▶ _What is required_: Transcribe the entries exactly as each line appears.

▶ _Source records_:
#####

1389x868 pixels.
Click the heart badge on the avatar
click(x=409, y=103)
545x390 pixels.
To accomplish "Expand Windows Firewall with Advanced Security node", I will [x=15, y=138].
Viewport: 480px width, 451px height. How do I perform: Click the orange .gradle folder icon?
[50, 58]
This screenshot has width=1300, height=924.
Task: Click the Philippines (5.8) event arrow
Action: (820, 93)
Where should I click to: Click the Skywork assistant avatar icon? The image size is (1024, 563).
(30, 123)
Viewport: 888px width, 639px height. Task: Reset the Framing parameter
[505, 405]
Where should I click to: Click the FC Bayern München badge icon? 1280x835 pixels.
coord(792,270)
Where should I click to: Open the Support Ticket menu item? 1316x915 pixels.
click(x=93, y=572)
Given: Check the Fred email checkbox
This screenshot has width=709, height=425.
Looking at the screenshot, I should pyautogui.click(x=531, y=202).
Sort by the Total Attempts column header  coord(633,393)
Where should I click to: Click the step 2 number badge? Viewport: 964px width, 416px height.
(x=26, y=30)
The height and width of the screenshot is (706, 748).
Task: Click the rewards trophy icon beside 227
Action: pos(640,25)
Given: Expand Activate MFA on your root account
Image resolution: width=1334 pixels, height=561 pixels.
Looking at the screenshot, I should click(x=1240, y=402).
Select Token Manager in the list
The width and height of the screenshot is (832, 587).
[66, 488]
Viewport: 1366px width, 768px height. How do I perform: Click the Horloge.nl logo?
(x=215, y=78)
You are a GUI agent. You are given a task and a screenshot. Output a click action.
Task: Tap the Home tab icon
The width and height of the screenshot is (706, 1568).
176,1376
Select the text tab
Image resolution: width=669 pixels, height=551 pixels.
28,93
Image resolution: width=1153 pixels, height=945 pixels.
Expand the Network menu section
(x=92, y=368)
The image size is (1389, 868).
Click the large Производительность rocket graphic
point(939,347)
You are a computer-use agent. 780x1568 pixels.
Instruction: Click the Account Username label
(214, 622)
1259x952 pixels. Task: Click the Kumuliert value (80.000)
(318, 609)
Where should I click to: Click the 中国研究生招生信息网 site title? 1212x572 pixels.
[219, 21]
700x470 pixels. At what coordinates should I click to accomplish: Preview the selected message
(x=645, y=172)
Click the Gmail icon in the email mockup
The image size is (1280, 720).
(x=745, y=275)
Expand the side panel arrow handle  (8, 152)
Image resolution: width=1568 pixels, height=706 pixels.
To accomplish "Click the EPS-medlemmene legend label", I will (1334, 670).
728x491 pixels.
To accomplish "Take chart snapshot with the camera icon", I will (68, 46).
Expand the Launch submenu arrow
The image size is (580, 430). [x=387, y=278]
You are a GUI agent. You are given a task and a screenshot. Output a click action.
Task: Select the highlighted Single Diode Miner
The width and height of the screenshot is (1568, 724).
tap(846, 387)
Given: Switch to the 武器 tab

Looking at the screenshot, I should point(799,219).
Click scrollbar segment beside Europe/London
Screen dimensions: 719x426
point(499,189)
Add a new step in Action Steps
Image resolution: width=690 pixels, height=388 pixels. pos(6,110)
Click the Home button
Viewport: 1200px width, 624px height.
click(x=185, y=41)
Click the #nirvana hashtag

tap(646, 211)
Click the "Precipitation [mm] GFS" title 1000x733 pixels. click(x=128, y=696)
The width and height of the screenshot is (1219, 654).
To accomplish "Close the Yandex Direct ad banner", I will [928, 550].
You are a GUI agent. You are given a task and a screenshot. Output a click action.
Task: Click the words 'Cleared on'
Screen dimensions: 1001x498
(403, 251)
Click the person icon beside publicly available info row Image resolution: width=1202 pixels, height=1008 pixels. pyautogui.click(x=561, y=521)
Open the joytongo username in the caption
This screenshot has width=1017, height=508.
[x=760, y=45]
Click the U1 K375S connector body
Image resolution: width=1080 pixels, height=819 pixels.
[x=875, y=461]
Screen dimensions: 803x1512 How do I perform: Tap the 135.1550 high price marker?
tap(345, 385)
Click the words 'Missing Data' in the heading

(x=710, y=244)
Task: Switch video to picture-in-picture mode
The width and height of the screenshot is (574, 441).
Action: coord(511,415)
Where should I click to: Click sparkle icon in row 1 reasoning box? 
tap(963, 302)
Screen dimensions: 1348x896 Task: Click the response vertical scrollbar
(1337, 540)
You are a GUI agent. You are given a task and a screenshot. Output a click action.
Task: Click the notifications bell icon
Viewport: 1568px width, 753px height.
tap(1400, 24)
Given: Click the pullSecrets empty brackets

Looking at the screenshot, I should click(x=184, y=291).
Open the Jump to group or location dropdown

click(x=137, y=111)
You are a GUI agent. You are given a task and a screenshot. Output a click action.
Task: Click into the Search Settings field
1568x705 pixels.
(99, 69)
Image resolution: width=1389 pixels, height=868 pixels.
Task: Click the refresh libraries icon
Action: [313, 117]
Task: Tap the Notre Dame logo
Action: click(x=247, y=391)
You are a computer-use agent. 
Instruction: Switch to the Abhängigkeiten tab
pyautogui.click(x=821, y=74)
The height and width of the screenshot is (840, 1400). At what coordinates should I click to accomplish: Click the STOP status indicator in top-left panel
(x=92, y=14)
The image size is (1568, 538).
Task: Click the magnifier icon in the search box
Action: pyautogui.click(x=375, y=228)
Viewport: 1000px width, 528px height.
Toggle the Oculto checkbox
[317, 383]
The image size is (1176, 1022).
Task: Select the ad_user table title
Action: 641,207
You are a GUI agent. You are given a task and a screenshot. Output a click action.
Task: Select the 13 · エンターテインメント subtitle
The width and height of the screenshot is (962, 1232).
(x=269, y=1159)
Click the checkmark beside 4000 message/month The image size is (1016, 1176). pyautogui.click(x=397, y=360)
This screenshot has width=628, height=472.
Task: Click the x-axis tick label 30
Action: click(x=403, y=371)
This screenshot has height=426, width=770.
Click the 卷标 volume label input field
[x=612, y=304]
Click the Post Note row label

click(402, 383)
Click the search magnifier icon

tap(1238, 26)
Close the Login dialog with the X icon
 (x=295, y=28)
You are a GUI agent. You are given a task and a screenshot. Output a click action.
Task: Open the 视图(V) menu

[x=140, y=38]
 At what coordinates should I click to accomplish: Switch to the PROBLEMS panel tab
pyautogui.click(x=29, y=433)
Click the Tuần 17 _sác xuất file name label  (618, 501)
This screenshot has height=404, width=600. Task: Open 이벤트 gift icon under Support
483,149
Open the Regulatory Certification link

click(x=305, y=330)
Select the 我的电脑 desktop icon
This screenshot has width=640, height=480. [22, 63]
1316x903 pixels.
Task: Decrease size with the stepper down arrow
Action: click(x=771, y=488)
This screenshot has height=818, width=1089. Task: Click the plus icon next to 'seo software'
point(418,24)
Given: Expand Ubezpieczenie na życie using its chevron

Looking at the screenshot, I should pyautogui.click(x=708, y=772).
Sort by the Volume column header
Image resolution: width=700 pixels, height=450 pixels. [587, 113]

#####

▶ _Response_:
1389x868 pixels.
Click the heart badge on the avatar
click(x=409, y=103)
545x390 pixels.
To accomplish "Expand Windows Firewall with Advanced Security node", I will [x=15, y=138].
Viewport: 480px width, 451px height. How do I perform: Click the orange .gradle folder icon?
[50, 58]
This screenshot has width=1300, height=924.
Task: Click the Philippines (5.8) event arrow
Action: (820, 93)
Where should I click to: Click the Skywork assistant avatar icon? The image size is (1024, 563).
(30, 123)
Viewport: 888px width, 639px height. Task: Reset the Framing parameter
[505, 405]
Where should I click to: Click the FC Bayern München badge icon? 1280x835 pixels.
coord(792,270)
Where should I click to: Open the Support Ticket menu item? 1316x915 pixels.
click(x=93, y=572)
Given: Check the Fred email checkbox
This screenshot has width=709, height=425.
Looking at the screenshot, I should pyautogui.click(x=531, y=202).
Sort by the Total Attempts column header  coord(633,393)
Where should I click to: Click the step 2 number badge? Viewport: 964px width, 416px height.
(x=26, y=30)
The height and width of the screenshot is (706, 748).
Task: Click the rewards trophy icon beside 227
Action: pos(640,25)
Given: Expand Activate MFA on your root account
Image resolution: width=1334 pixels, height=561 pixels.
Looking at the screenshot, I should click(x=1240, y=402).
Select Token Manager in the list
The width and height of the screenshot is (832, 587).
[66, 488]
Viewport: 1366px width, 768px height. How do I perform: Click the Horloge.nl logo?
(x=215, y=78)
You are a GUI agent. You are given a task and a screenshot. Output a click action.
Task: Tap the Home tab icon
The width and height of the screenshot is (706, 1568).
176,1376
Select the text tab
Image resolution: width=669 pixels, height=551 pixels.
28,93
Image resolution: width=1153 pixels, height=945 pixels.
Expand the Network menu section
(x=92, y=368)
The image size is (1389, 868).
Click the large Производительность rocket graphic
point(939,347)
You are a computer-use agent. 780x1568 pixels.
Instruction: Click the Account Username label
(214, 622)
1259x952 pixels. Task: Click the Kumuliert value (80.000)
(318, 609)
Where should I click to: Click the 中国研究生招生信息网 site title? 1212x572 pixels.
[219, 21]
700x470 pixels. At what coordinates should I click to accomplish: Preview the selected message
(x=645, y=172)
Click the Gmail icon in the email mockup
The image size is (1280, 720).
(x=745, y=275)
Expand the side panel arrow handle  (8, 152)
Image resolution: width=1568 pixels, height=706 pixels.
To accomplish "Click the EPS-medlemmene legend label", I will (1334, 670).
728x491 pixels.
To accomplish "Take chart snapshot with the camera icon", I will (68, 46).
Expand the Launch submenu arrow
The image size is (580, 430). [x=387, y=278]
You are a GUI agent. You are given a task and a screenshot. Output a click action.
Task: Select the highlighted Single Diode Miner
The width and height of the screenshot is (1568, 724).
tap(846, 387)
Given: Switch to the 武器 tab

Looking at the screenshot, I should point(799,219).
Click scrollbar segment beside Europe/London
Screen dimensions: 719x426
point(499,189)
Add a new step in Action Steps
Image resolution: width=690 pixels, height=388 pixels. pos(6,110)
Click the Home button
Viewport: 1200px width, 624px height.
click(x=185, y=41)
Click the #nirvana hashtag

tap(646, 211)
Click the "Precipitation [mm] GFS" title 1000x733 pixels. click(x=128, y=696)
The width and height of the screenshot is (1219, 654).
To accomplish "Close the Yandex Direct ad banner", I will [928, 550].
You are a GUI agent. You are given a task and a screenshot. Output a click action.
Task: Click the words 'Cleared on'
Screen dimensions: 1001x498
(403, 251)
Click the person icon beside publicly available info row Image resolution: width=1202 pixels, height=1008 pixels. pyautogui.click(x=561, y=521)
Open the joytongo username in the caption
This screenshot has width=1017, height=508.
[x=760, y=45]
Click the U1 K375S connector body
Image resolution: width=1080 pixels, height=819 pixels.
[x=875, y=461]
Screen dimensions: 803x1512 How do I perform: Tap the 135.1550 high price marker?
tap(345, 385)
Click the words 'Missing Data' in the heading

(x=710, y=244)
Task: Switch video to picture-in-picture mode
The width and height of the screenshot is (574, 441).
Action: coord(511,415)
Where should I click to: Click sparkle icon in row 1 reasoning box? 
tap(963, 302)
Screen dimensions: 1348x896 Task: Click the response vertical scrollbar
(1337, 540)
You are a GUI agent. You are given a task and a screenshot. Output a click action.
Task: Click the notifications bell icon
Viewport: 1568px width, 753px height.
tap(1400, 24)
Given: Click the pullSecrets empty brackets

Looking at the screenshot, I should click(x=184, y=291).
Open the Jump to group or location dropdown

click(x=137, y=111)
You are a GUI agent. You are given a task and a screenshot. Output a click action.
Task: Click into the Search Settings field
1568x705 pixels.
(99, 69)
Image resolution: width=1389 pixels, height=868 pixels.
Task: Click the refresh libraries icon
Action: [313, 117]
Task: Tap the Notre Dame logo
Action: click(x=247, y=391)
You are a computer-use agent. 
Instruction: Switch to the Abhängigkeiten tab
pyautogui.click(x=821, y=74)
The height and width of the screenshot is (840, 1400). At what coordinates should I click to accomplish: Click the STOP status indicator in top-left panel
(x=92, y=14)
The image size is (1568, 538).
Task: Click the magnifier icon in the search box
Action: pyautogui.click(x=375, y=228)
Viewport: 1000px width, 528px height.
Toggle the Oculto checkbox
[317, 383]
The image size is (1176, 1022).
Task: Select the ad_user table title
Action: 641,207
You are a GUI agent. You are given a task and a screenshot. Output a click action.
Task: Select the 13 · エンターテインメント subtitle
The width and height of the screenshot is (962, 1232).
(x=269, y=1159)
Click the checkmark beside 4000 message/month The image size is (1016, 1176). pyautogui.click(x=397, y=360)
This screenshot has width=628, height=472.
Task: Click the x-axis tick label 30
Action: click(x=403, y=371)
This screenshot has height=426, width=770.
Click the 卷标 volume label input field
[x=612, y=304]
Click the Post Note row label

click(402, 383)
Click the search magnifier icon

tap(1238, 26)
Close the Login dialog with the X icon
 (x=295, y=28)
You are a GUI agent. You are given a task and a screenshot. Output a click action.
Task: Open the 视图(V) menu

[x=140, y=38]
 At what coordinates should I click to accomplish: Switch to the PROBLEMS panel tab
pyautogui.click(x=29, y=433)
Click the Tuần 17 _sác xuất file name label  (618, 501)
This screenshot has height=404, width=600. Task: Open 이벤트 gift icon under Support
483,149
Open the Regulatory Certification link

click(x=305, y=330)
Select the 我的电脑 desktop icon
This screenshot has width=640, height=480. [22, 63]
1316x903 pixels.
Task: Decrease size with the stepper down arrow
Action: click(x=771, y=488)
This screenshot has height=818, width=1089. Task: Click the plus icon next to 'seo software'
point(418,24)
Given: Expand Ubezpieczenie na życie using its chevron

Looking at the screenshot, I should pyautogui.click(x=708, y=772).
Sort by the Volume column header
Image resolution: width=700 pixels, height=450 pixels. [587, 113]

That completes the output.